Fortunatamente però, nei giorni successivi, complice anche la possibilità di verificare la situazione sul campo, questo primo tragico bilancio pare essere stato fortemente ridimensionato. Una news pubblicata da BBC il 2 febbraio, dal quanto mai significativo titolo “L’arte di Timbuktu di salvare i manoscritti”, lascia ad esempio intendere che la grande maggioranza dei documenti storici custoditi nella città maliana sarebbe stata in realtà preservata dalla furia distruttrice dei jihadisti. A diffondere ottimismo in tal senso sarebbero state in particolar modo le dichiarazioni del ricercatore sudafricano Mohamed Mathee, direttamente coinvolto nel Timbuktu Manuscripts Project, e più volte presente in Mali nell’ultimo decennio proprio per seguire lo stato di avanzamento di questa fondamentale opera di conservazione. Mathee ha fatto riferimento a contatti costanti con fonti presenti a Timbuktu, spiegando che la gran parte dei manoscritti, presumibilmente il 95%, sarebbe stata salvata e messa in sicurezza ben prima del recente acutizzarsi degli scontri, che avrebbe portato i ribelli jihadisti a bruciare monumenti, biblioteche e altri edifici prima di abbandonare la città.

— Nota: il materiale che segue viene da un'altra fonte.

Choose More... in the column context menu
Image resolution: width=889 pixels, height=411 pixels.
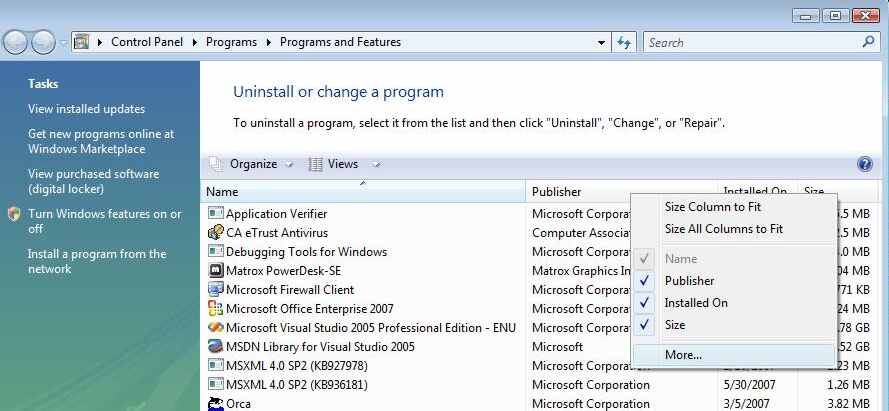(683, 355)
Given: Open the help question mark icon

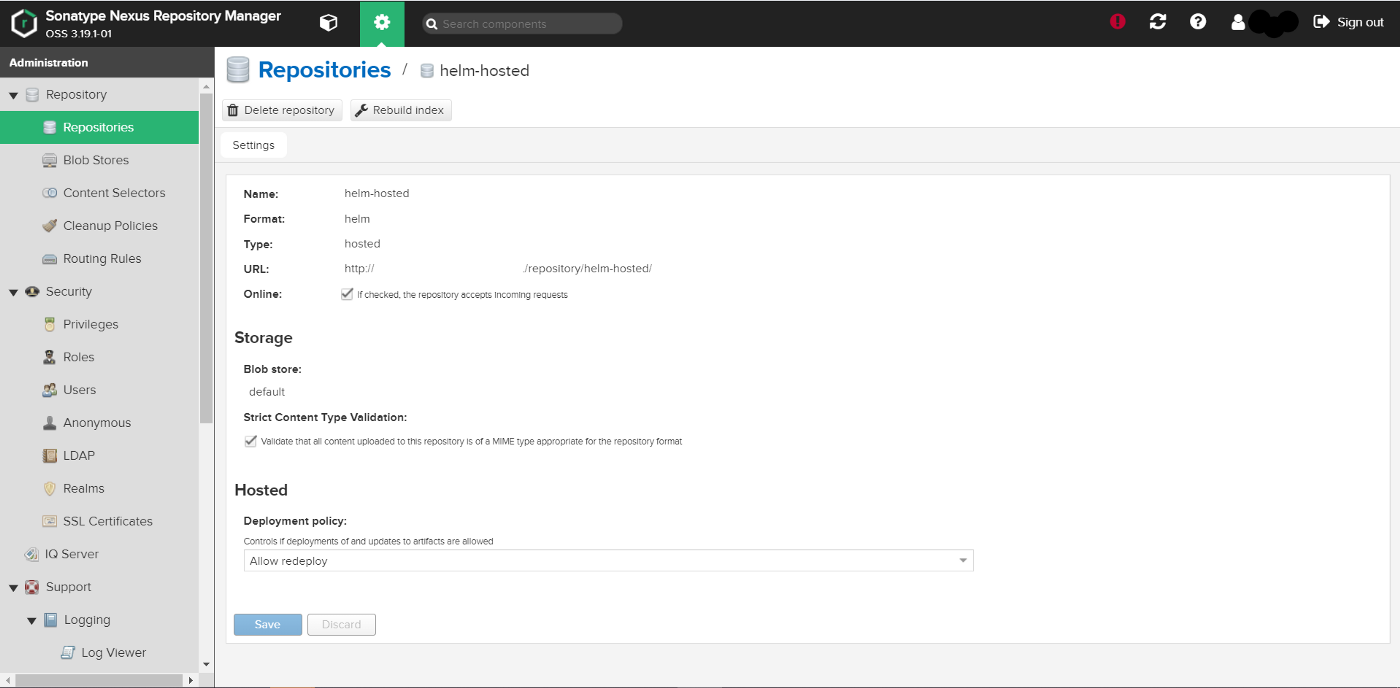Looking at the screenshot, I should pyautogui.click(x=1197, y=21).
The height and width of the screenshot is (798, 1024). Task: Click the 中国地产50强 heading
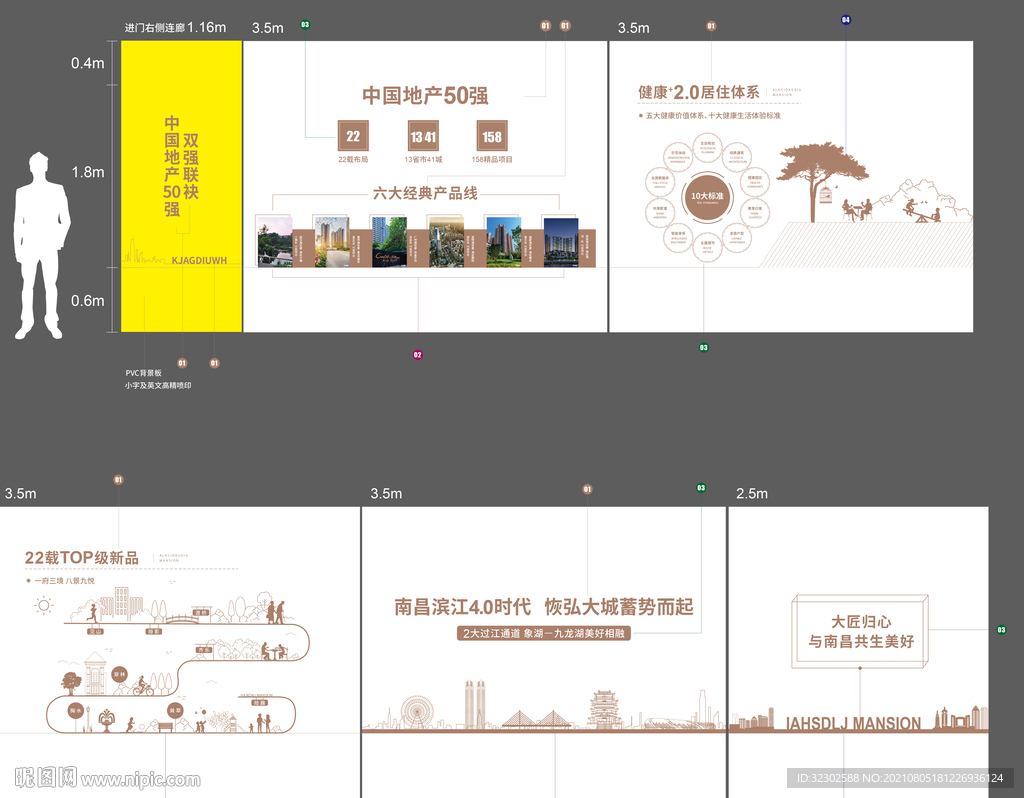pyautogui.click(x=425, y=96)
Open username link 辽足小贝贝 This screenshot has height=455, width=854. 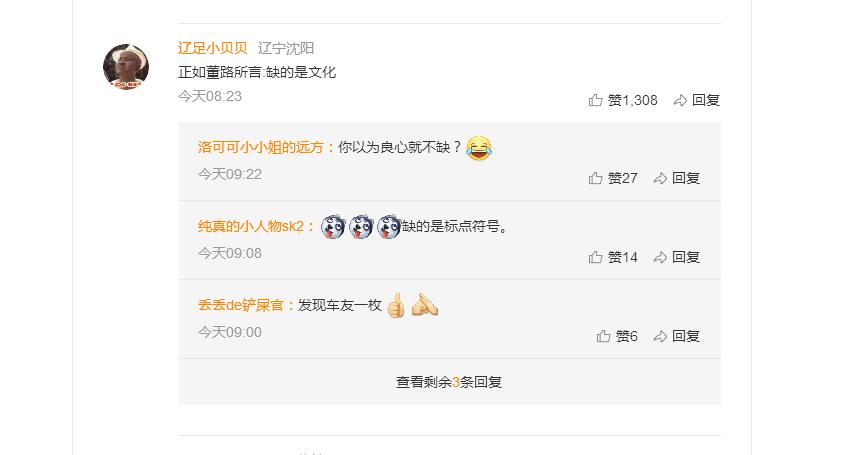pyautogui.click(x=212, y=48)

Fondamentali, secondo il ricercatore sudafricano, sarebbero state soprattutto la digitalizzazione già avvenuta di molti documenti nell’ambito del South African-Mali project, e non solo di pochi esemplari come riportato all’indomani della liberazione di Timbuktu, ma anche e soprattutto una sorta di vocazione naturale alla conservazione delle fonti storiche da parte degli abitanti di questa città. Vocazione che sarebbe iscritta nel suo patrimonio genetico e che, ha lasciato intendere Mathee, ha permesso a Timbuktu di affermarsi nei secoli come vero e proprio scrigno di tesori storici, artistici e culturali di inestimabile valore.
“Stando alle parole del sig. Mathee – si legge sul sito della BBC –gli abitanti di Timbuktu hanno una tradizione secolare nella protezione e nella conservazione dei manoscritti.
‘Pensano in completa autonomia quando hanno a che fare con rischi di questo genere – afferma - solitamente prendono con sé i documenti e li mettono al sicuro presso le proprie abitazoni’.
Negli ultimi anni inoltre, migliaia di documenti custoditi nella biblioteca erano stati messi in sicurezza e salvati in digitale, nell’ambito di un progetto portato avanti già da diverso tempo. Grazie a ciò, i ricercatori sudafricani possono continuare a lavorare ai manoscritti dai proprio computer, studiandone le scansioni digitali (…)
Il sig. Mathee – si legge in un successivo passaggio – spiega anche che gran parte dei manoscritti era stata portata via dalla biblioteca prima che i ribelli islamisti occupassero la città nell’aprile del 2012. ‘Gli archivi e gli scaffali vuoti non costituiscono una prova certa a sostegno del fatto che i manoscritti siano stati dati alle fiamme e distrutti’. I ricercatori sudafricani pensano che, a causa dei disordini dello scorso anno, possano essere andati persi circa 2.000 manoscritti. Ma a quanto pare questa città mitica e leggendaria è riuscita a salvare la gran parte die suoi antichi tesori.
‘È proprio ciò che rende unica Timbuktu – spiega il sig. Mathee – l’idea della biblioteca-archivio era nata proprio con l’intento di salvare questi manoscritti, non solo in periodi di guerra e turbolenza, ma anche dalla furia del fuoco e degli altri elementi naturali. Vogliamo che il mondo si interessi a questa tradizione di conoscenza e vogliamo provare a renderla evidente in modo ancora più tangibile rispetto a quanto avvenuto finora’”.